2014/06/20 (Fri) 20:38 | 55歳のデブジジィ #bPqjyi3g | URL | 編集
Re: タイトルなし

55歳のデブジジィさん、こんちは。

夜な夜なジムへ行くというのは、糖尿病は良くなるし、身体は鍛えれるし、余計な金を使わなくてすむのでこんなにいいことはありません(笑)

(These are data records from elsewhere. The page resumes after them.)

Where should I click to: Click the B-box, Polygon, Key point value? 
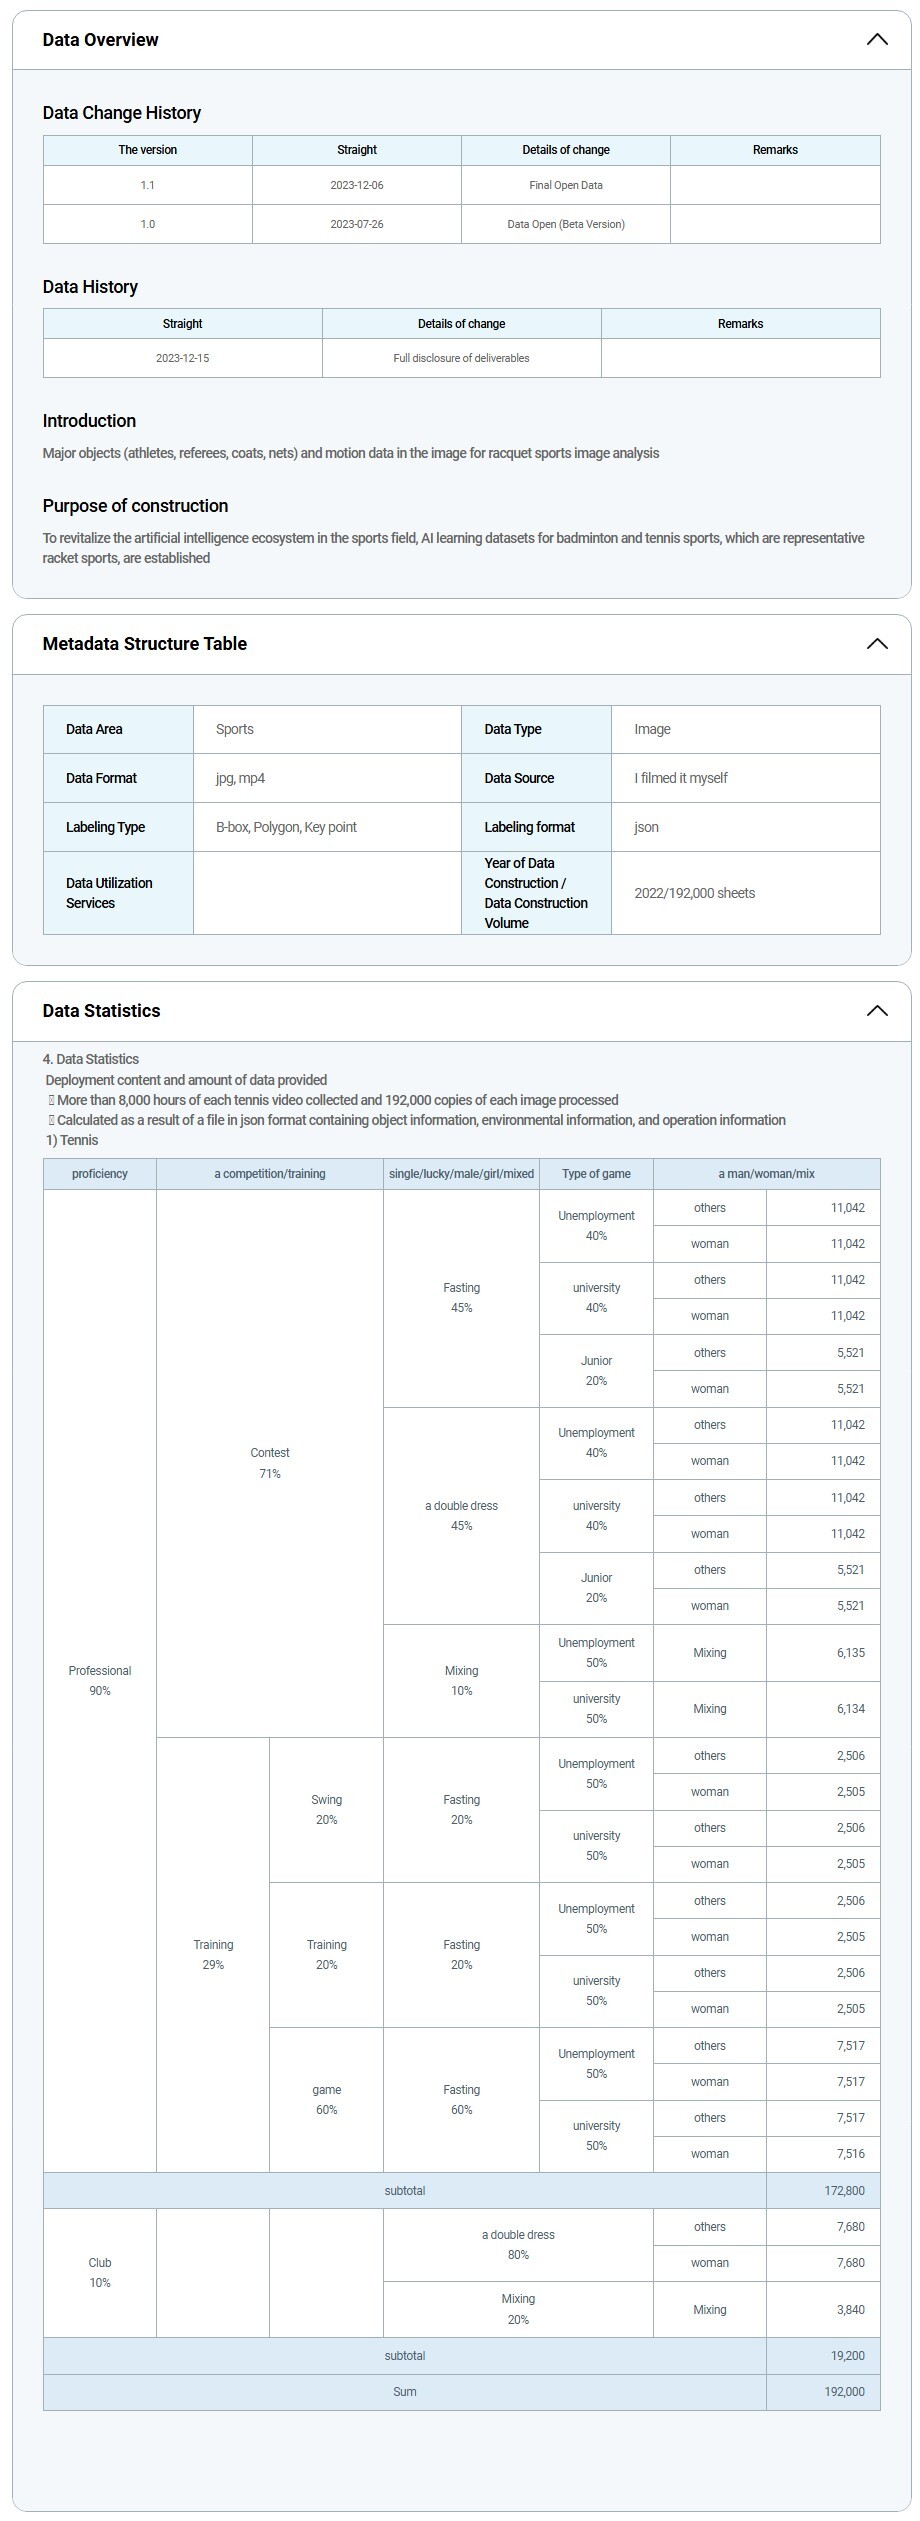click(x=286, y=827)
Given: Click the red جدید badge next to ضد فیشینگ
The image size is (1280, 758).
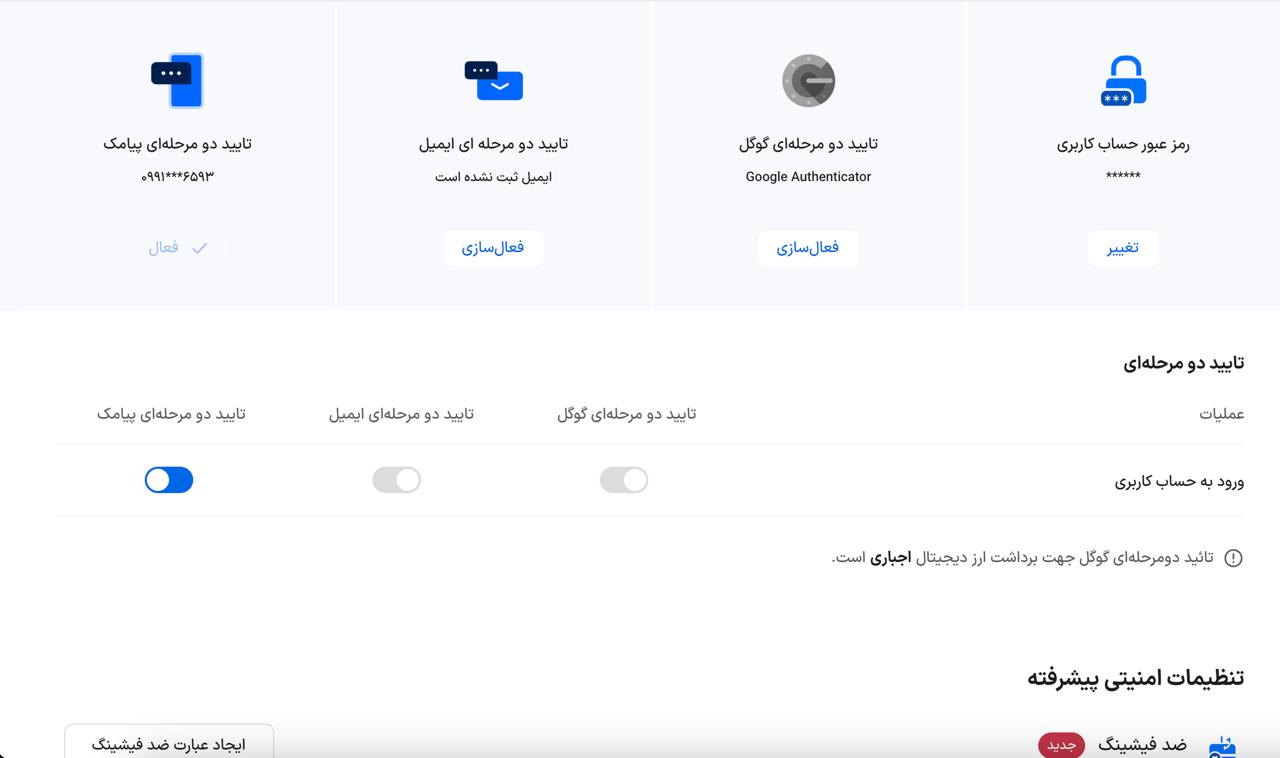Looking at the screenshot, I should (1061, 745).
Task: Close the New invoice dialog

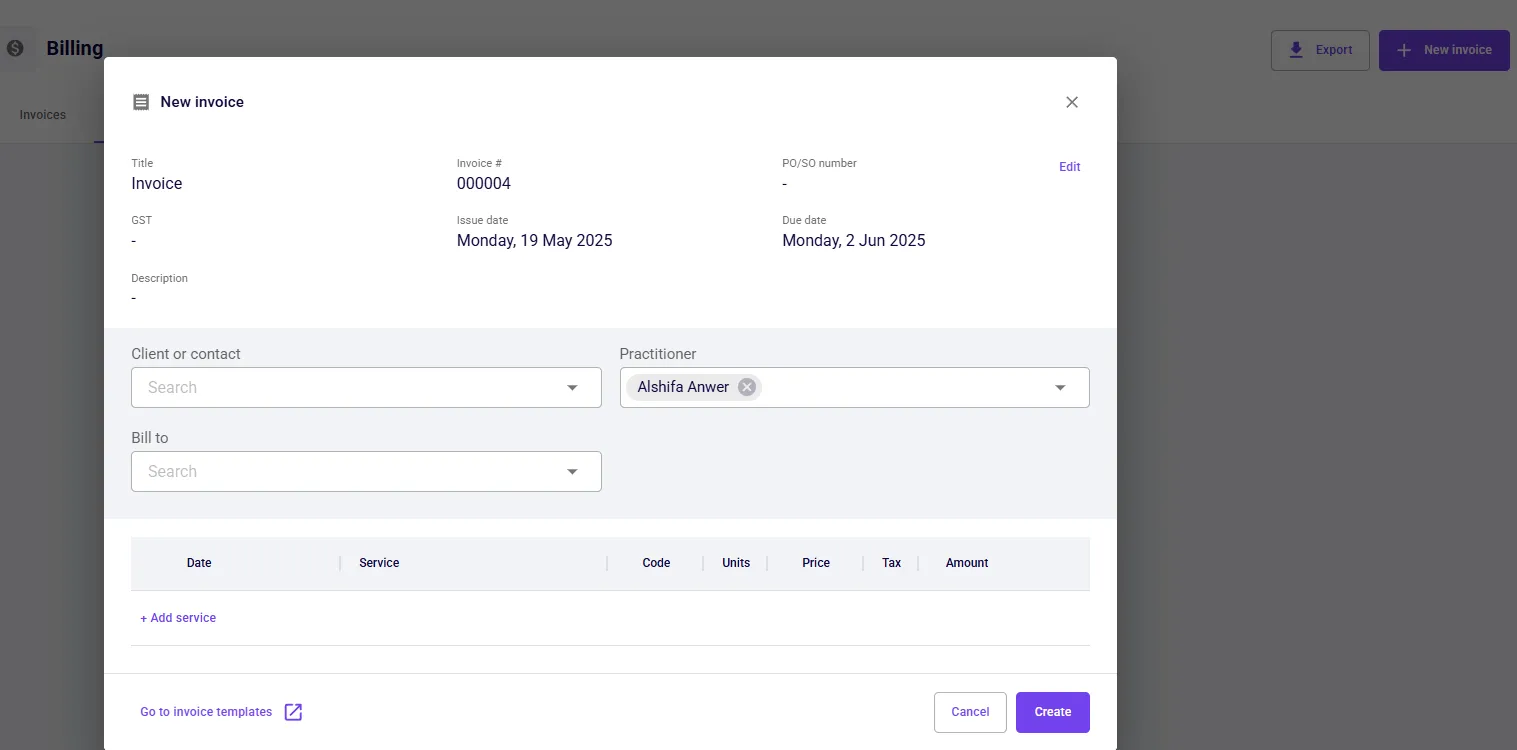Action: 1072,102
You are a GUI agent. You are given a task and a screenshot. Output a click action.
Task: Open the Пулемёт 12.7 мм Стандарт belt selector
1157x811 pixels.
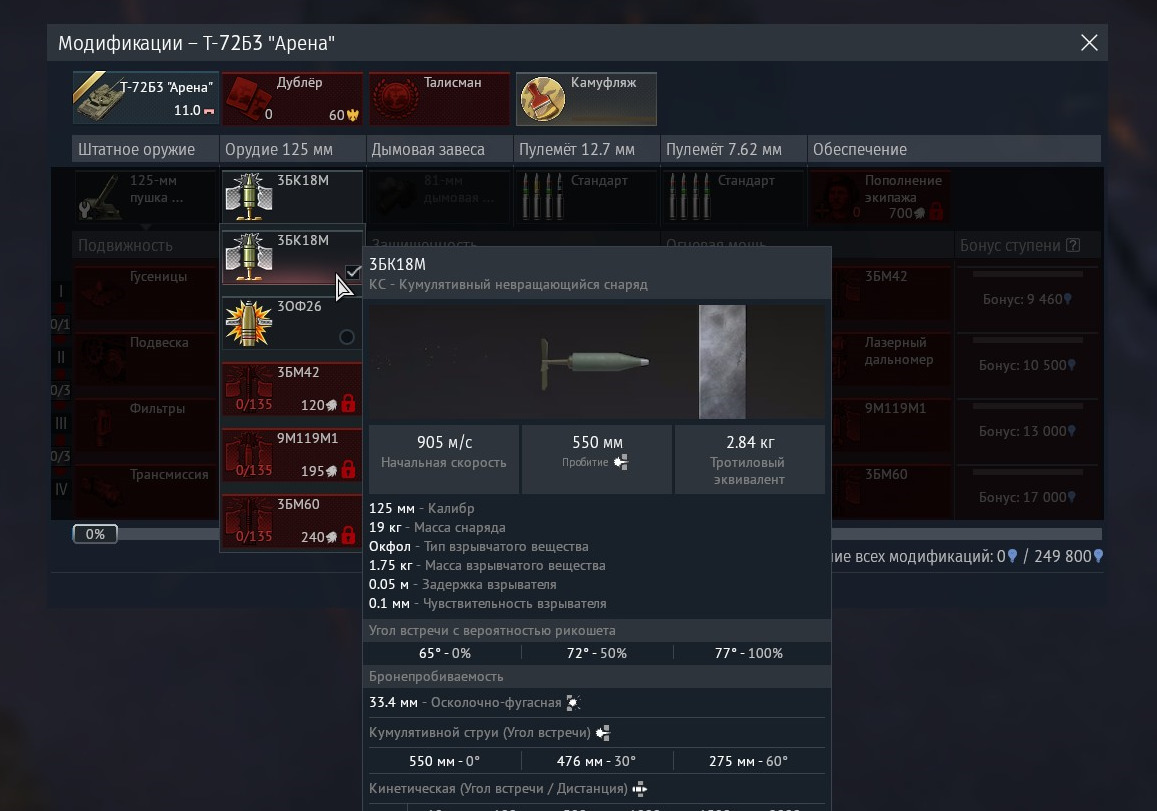tap(585, 196)
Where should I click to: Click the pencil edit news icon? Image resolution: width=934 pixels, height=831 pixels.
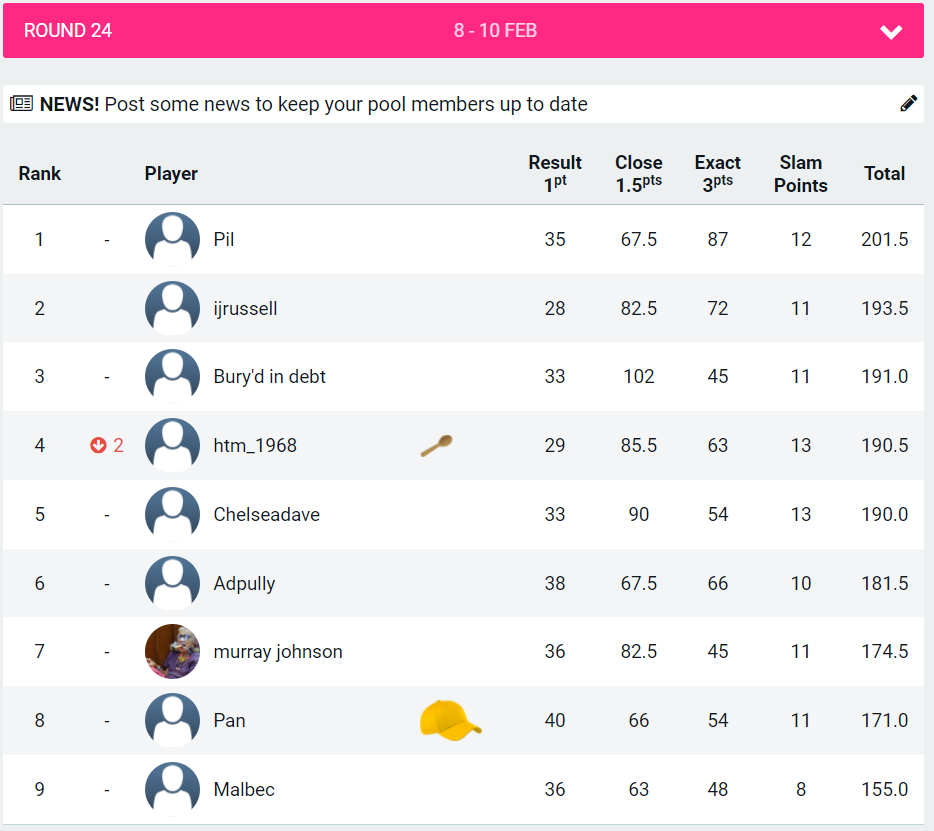point(908,103)
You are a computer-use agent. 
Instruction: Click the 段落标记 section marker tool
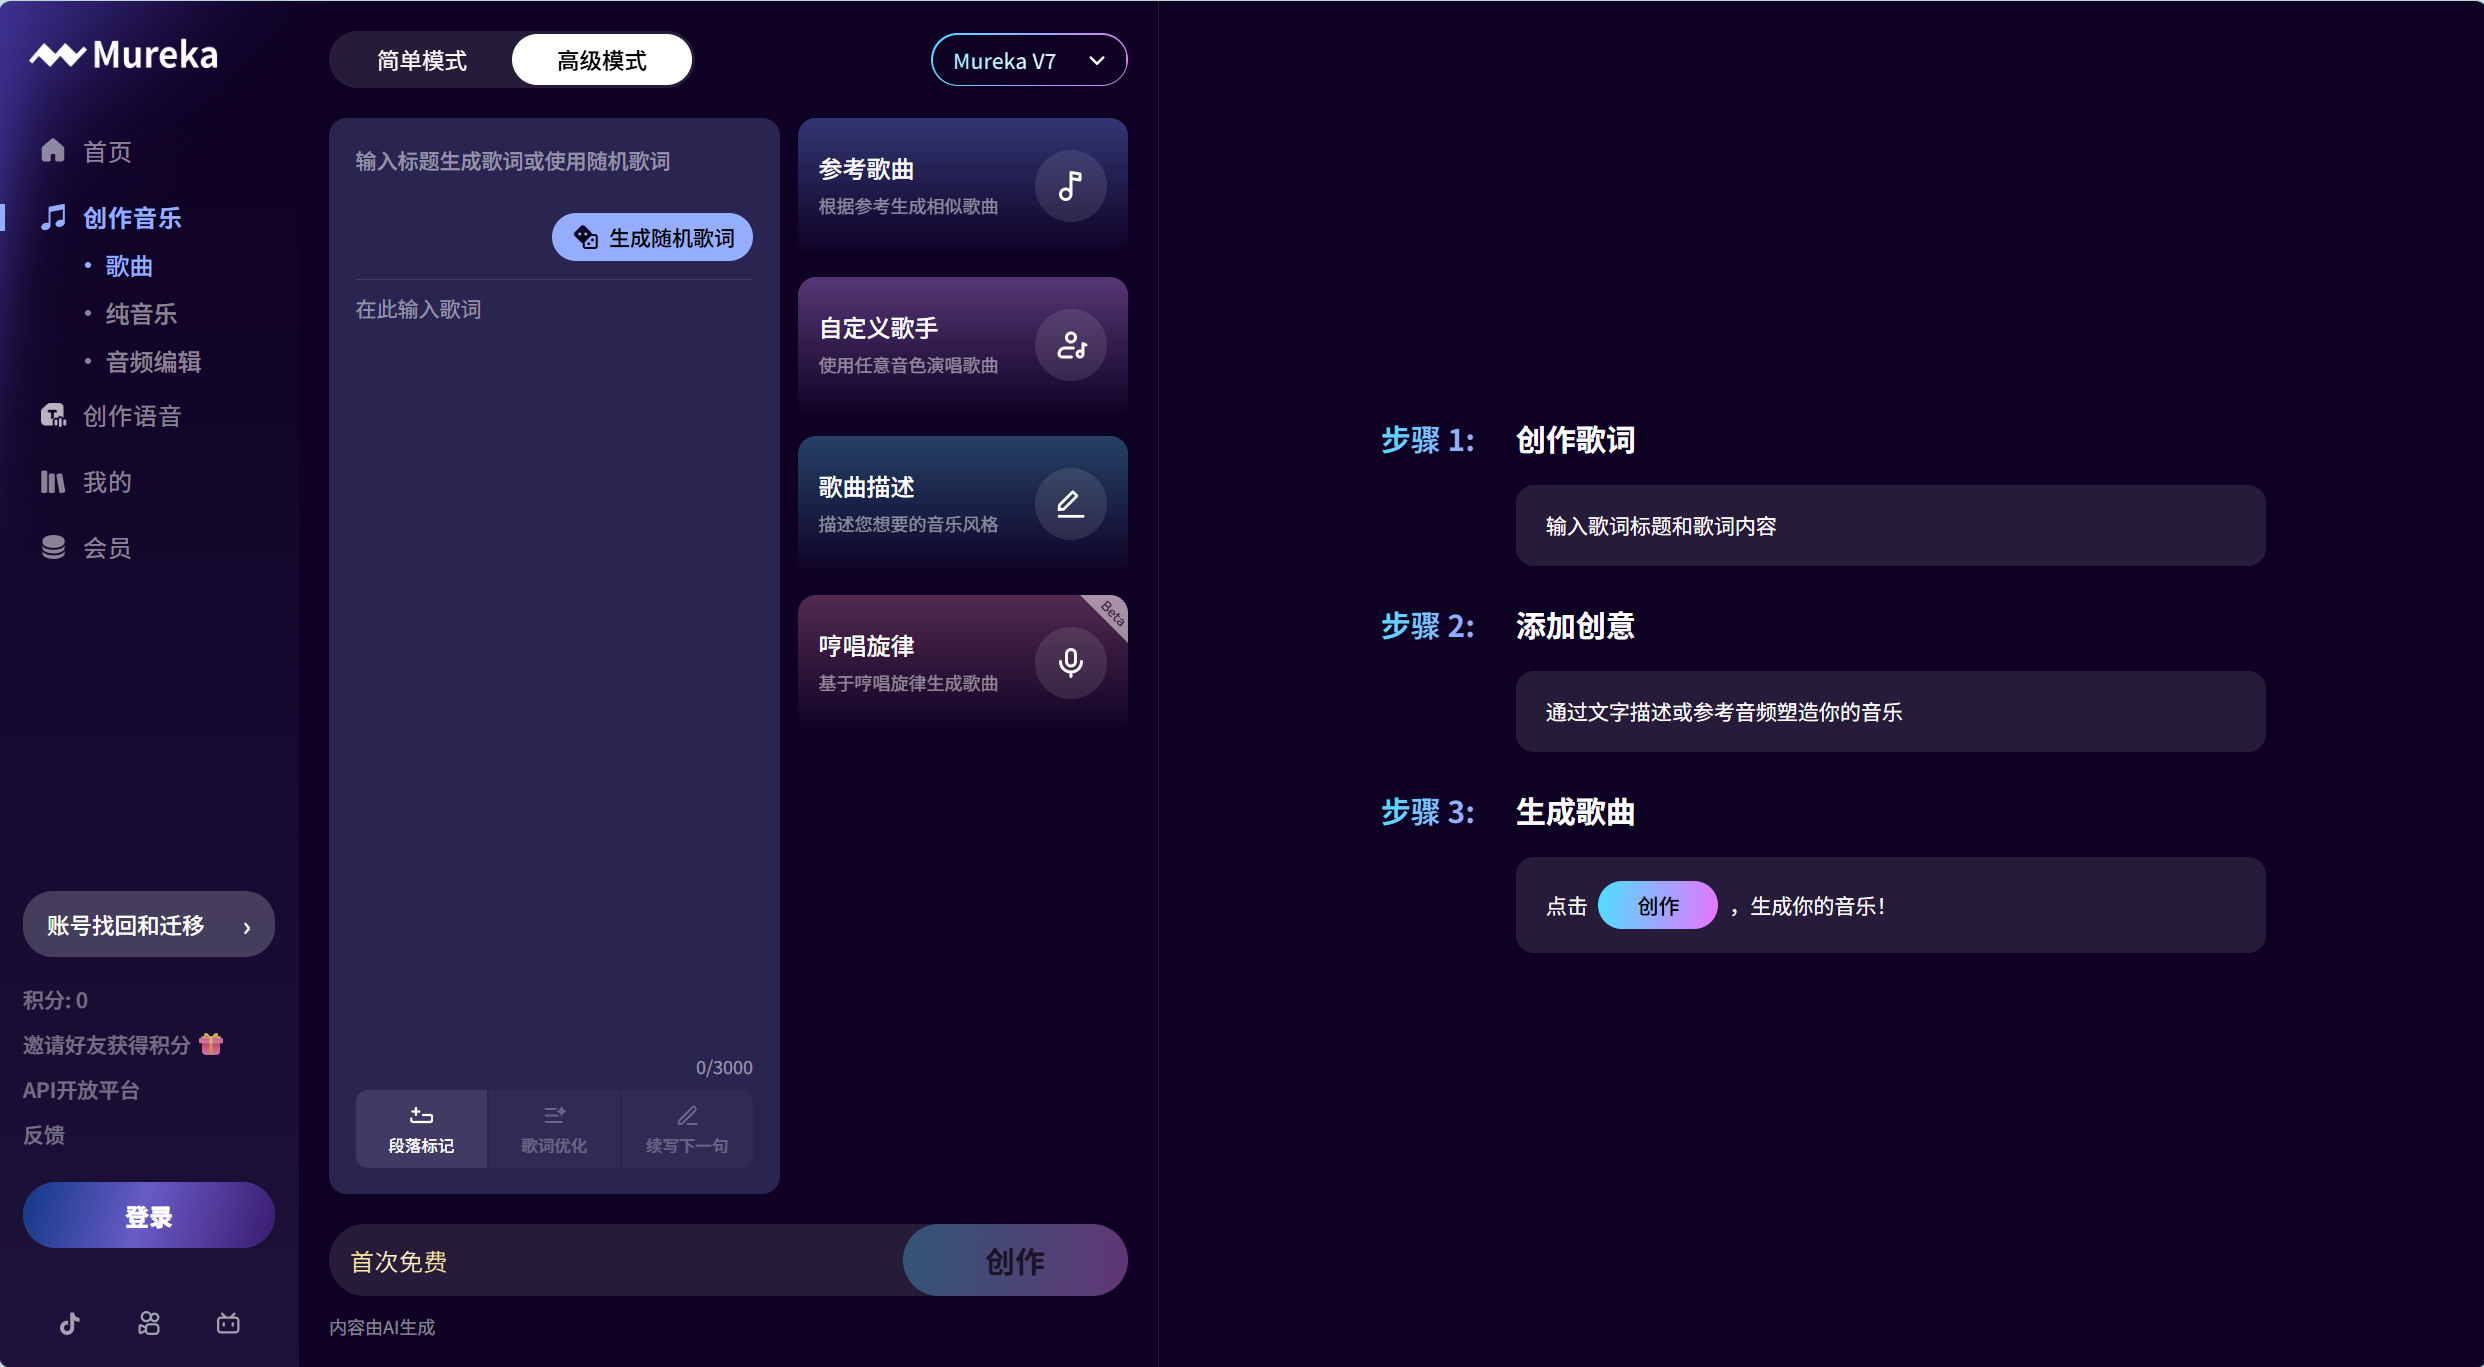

2014/06/23 (Mon) 17:46 | 王城 恋太 #- | URL | 編集

まず最初に、あらゆる運動は有酸素運動であり有酸素運動ではない運動は存在しないので、私は低中強度の持久運動、高強度の持久運動、レジスタンス運動という分類で話をします。低中強度の持久運動でも長時間行って筋肉を疲弊させればAMPKは活性化します。高強度の持久運動でもちろんAMPKは活性化します。そしてAMPKが活性化するとmTORを抑制するのでタンパク質合成は抑制されます。つまり短時間高強度の持久運動でもタンパク質合成は抑制されます。筋トレでも1セット1分以上かける、いわゆる筋持久力のトレーニングではAMPKが活性化されていると想像され、タンパク質合成は抑制されて、AMPK活性化→PGC-1α活性化→ミトコンドリア増大→持久力向上ということだと思います。

2014/12/17 (Wed) 11:16 | Westwind #- | URL | 編集
デッドリフトとスクワット

王城さんこんにちわ
王城さんのブログは数年前から拝見しています。
半年くらい前から、ようやくジムに通い始めました。

器械を使って行う運動はターゲットとする筋肉が分かりやすいですね。
家ではなかなかモチベーションが上がらず、かるーくしかできなかったのですが、ジムに行くと周りの人たちも頑張っているのでがんばれます。
意志の弱い私にはぴったりでした。
終わった後には、からだからいいホルモンがでているのが実感できます。

最近は、背中(広背筋)を鍛えようとダンベルでデッドリフトをやっていました。(易しいジムなのでバーベルがありません。)
実は、デッドリフトをやっているのかスクワットをやっているのか今一つフォームの違いが理解できていない気がします。ちゃんと背中の筋肉に効かせようとすると、上ってくるときに大腿の裏の筋肉の負荷が抜けるんです。
簡単そうで難しいフォームだなと感じています。

この写真の女性、美しですね。こんな背中美人になりたいです。美しい背中を目指して頑張ります。